## Document segment:
Am I wrong for being angry at my son?

My son is 25 years old. He lives with me and goes to college and works full time. Sometimes I let him bring his girlfriend over to spend time with him for a few days.
My son became sick over the holiday weekend. He was admitted to the hospital because the antibiotics he had already wasn't working, so the doctors decided to give him something stronger and observe him overnight. On Christmas day, the hospital discharged him. We both go home and we both ate and took a nap. When I woke up, my son's girlfriend was there. My son never told me ahead of time that she was coming over. That really irritated me, on top I stayed by his bedside and missed work to make sure he is well. Now they both expecting to spend the rest of his sick days off together, in our home. What should I say without blowing my top?

Pearl L2017-12-28T02:22:53Z

maybe you should go back to work since he already has someone to help him out

?2017-12-27T10:04:21Z

Tell him to let you know next time and that's it. What the point of being being angry at him?

## Supplied entries:

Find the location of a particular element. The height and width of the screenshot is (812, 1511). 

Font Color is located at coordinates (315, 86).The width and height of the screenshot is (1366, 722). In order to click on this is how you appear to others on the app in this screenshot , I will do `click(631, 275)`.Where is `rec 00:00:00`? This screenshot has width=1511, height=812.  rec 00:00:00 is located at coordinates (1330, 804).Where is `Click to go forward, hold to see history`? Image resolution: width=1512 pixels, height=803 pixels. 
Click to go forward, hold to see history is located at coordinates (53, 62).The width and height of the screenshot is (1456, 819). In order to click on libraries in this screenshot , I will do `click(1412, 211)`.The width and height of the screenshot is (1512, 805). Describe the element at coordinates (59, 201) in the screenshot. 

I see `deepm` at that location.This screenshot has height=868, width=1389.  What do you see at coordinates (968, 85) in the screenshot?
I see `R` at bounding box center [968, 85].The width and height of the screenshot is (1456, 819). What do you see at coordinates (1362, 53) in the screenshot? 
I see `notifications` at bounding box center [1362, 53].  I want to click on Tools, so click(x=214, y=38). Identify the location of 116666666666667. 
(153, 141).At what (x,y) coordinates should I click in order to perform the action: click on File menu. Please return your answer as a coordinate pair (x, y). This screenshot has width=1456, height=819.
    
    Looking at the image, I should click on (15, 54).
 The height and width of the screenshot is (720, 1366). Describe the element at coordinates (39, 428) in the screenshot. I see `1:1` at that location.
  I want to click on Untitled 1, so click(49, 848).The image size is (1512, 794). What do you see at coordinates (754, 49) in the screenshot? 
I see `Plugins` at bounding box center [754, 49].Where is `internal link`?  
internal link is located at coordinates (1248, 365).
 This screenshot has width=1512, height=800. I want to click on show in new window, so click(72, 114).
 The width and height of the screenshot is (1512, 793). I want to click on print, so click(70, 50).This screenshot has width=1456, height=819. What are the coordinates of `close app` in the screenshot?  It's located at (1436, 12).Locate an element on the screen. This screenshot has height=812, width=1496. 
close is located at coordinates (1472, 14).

## Work order 1:
According to the thread about the son's visiting girlfriend, what three things did the parent and son both do after the hospital discharged him?
## Work order 2:
Does the thread about the son's visiting girlfriend support each statement? Answer yes or no for each, and quote the words that decide it.
(a) The son is 25 years old.
(b) The son told the parent ahead of time that his girlfriend was coming over.
(c) The hospital discharged the son on Christmas day.
## Work order 3:
Pick up the thread about the son's visiting girlfriend after its last reply and continue it.
The entries can be set aside; nothing here draws on them.

## Expected answer 1:
They went home, ate, and took a nap.

## Expected answer 2:
(a) Yes: "My son is 25 years old."
(b) No: "My son never told me ahead of time that she was coming over."
(c) Yes: "On Christmas day, the hospital discharged him."

## Expected answer 3:
?2017-12-27T07:59:29Z

It's his home too. It is completely reasonable for his girlfriend to be there while he is this ill.

I'm puzzled what you staying at his bedside has to do with anything. It sounds like you're jealous of your grown son's girlfriend. And as for missing work: be glad that you can go back to work in the knowledge that there is someone home making sure your son is cared for. This is a GOOD thing.

heart o' gold2017-12-27T06:44:25Z

Yes, I think you are wrong to be angry at your son.

Illness or hospitalization is a time when your pair bonded person pulls close to be with you and take care of you.

The problem is that they are in YOUR home and you feel that your relationship with your son is threatened. (Which it really isn’t).

I think it might be time for your son to move out...however, this is the wrong time to discuss it.

And as you said close to the end “our home”. It’s his home too. For the time being.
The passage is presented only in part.